By the 1900's, the firm had cornered the "ethical drug" market, and was not only the primary supplier of drugs to Eclectic physicians, but was a major supplier of drugs to the regular (or Allopathic) and Homeopathic physicians. The goal of the company as stated by John Uri Lloyd was to produce botanical drugs of standard quality and strength, using the most precise and exacting standards of manufacture. The growth of the company, however, was primarily due to the brilliant chemical and pharmaceutical research of John Uri Lloyd. He not only developed new medicinals, but invented the apparatus necessary for their manufacture. As a result the firm led in the manufacture of botanicals in general, and had exclusive patent on many new drugs. The cold still, an absolute necessity in current pharmaceutical research and development, was patented by John Uri Lloyd, and its use by Lloyd Brothers allowed the company a huge advantage over its competition.

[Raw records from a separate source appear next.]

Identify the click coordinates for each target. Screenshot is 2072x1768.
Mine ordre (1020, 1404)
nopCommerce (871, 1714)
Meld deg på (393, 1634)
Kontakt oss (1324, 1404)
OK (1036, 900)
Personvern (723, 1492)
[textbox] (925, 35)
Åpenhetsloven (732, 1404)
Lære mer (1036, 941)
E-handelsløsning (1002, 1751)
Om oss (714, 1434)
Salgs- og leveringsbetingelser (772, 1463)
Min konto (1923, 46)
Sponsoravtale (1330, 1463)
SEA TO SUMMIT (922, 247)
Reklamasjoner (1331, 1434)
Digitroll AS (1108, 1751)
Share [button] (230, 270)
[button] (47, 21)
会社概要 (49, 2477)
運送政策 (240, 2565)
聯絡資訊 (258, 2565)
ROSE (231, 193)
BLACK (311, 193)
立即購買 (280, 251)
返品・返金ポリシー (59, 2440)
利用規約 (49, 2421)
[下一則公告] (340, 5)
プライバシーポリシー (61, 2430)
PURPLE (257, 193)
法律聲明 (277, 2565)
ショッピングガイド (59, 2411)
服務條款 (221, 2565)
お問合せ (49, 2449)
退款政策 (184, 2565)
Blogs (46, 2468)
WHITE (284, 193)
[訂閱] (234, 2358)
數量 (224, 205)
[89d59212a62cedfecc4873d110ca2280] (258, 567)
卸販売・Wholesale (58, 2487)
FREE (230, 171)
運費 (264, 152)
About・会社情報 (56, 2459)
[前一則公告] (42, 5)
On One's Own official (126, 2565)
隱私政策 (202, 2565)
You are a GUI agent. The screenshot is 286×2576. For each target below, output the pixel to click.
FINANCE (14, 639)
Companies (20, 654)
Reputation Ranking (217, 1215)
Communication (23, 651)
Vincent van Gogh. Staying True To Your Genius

The company thrived until John Uri Lloyd's death in 1936. The deaths of Nelson Ashley in 1925 and Curtis Gates in 1926 had certainly been a loss to the company, but it was from John Uri that the company had always taken its' direction. With his death in 1936, his will called for the sale of the firm within five years. Although contested by John Thomas Lloyd [J.U.L.'s son] and Thomas Rouse, an executor, Lloyd Brothers, Pharmacists Inc. was purchased by S.B. Pennick in 1938. In 1948, a local management consortium purchased Lloyd Brothers stock. The group was headed by Robert H. Woodward, later a vice-president of Wm. S. Merrell & Co., and John Dietrich, a treasurer of Hoechst Pharmaceuticals. In 1958, new financial interests, headed by Richard Lockton, acquired control of the firm.

The company was then sold in 1960 to Intercontinental Chemical Corporation, a holding company for Farbwerke Hoechst, the German chemical giant. In 1967 the name of the company was changed from Lloyd Brothers, Pharmacists Inc. to Hoechst Pharmaceuticals, Inc. and in 1968 to become a division of American Hoechst Corporation. In 1969, the parent company consolidated its divisions in New Jersey, and the last link to the Cincinnati area was broken.